You know, the piggyback loans that are were designed to save homeowners from having to pay mortgage insurance to protest lenders against bad loans. The insurance that would have taken the edge off the housing downturn. Yep, that insurance.
That is the problem with new theories in industry. Sometimes they do help make the world a better place, but sometimes they obliterate the logic that went into the conventional wisdom that kept an industry afloat and successful for so long. So innovation like the piggy back loans sure saved the consumer some money and gave the mortgage brokers a new revenue source.
However, there has been a good reason for the mortgage industry having buyers take out mortgage insurance policies instead of secondary loans. And that will be the true lesson for the coming few years.

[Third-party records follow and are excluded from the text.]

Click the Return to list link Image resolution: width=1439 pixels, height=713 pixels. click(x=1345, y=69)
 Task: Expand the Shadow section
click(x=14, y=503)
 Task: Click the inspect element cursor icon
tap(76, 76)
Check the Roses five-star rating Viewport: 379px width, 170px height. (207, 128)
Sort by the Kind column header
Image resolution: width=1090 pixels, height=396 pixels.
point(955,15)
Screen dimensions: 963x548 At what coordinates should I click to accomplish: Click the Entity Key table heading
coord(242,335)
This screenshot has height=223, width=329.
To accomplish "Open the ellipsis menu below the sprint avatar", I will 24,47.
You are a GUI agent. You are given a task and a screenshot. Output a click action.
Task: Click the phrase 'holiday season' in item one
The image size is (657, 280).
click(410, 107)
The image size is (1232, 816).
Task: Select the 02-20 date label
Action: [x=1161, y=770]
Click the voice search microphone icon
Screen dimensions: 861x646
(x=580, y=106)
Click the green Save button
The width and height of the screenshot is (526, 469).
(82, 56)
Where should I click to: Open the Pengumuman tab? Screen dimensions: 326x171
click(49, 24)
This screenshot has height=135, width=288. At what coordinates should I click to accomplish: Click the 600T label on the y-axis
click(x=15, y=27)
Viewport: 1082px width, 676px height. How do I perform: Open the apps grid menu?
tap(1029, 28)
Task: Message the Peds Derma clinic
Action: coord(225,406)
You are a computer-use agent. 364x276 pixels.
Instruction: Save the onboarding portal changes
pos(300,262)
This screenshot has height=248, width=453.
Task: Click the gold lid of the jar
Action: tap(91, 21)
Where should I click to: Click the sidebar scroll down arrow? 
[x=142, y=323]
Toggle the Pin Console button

“Delinquency trends in September rose sharply versus even August at IndyMac and for the industry,” he said, singling out “piggyback” loans, or loans taken out by those who don’t come up with a significant down payment and so take out a second loan to cover the purchase price. Some of these second-lien loans are proving worthless as home prices fall. “We’re writing them off,” Mr. Perry said.
He said the percentage of IndyMac’s loans to home builders that are “nonperforming” could rise to around 30% by the end of this year from about 10% as of Sept. 30. Builders have been hurt by plunging sales and prices amid a glut of homes on the market in some areas. via WSJ.com.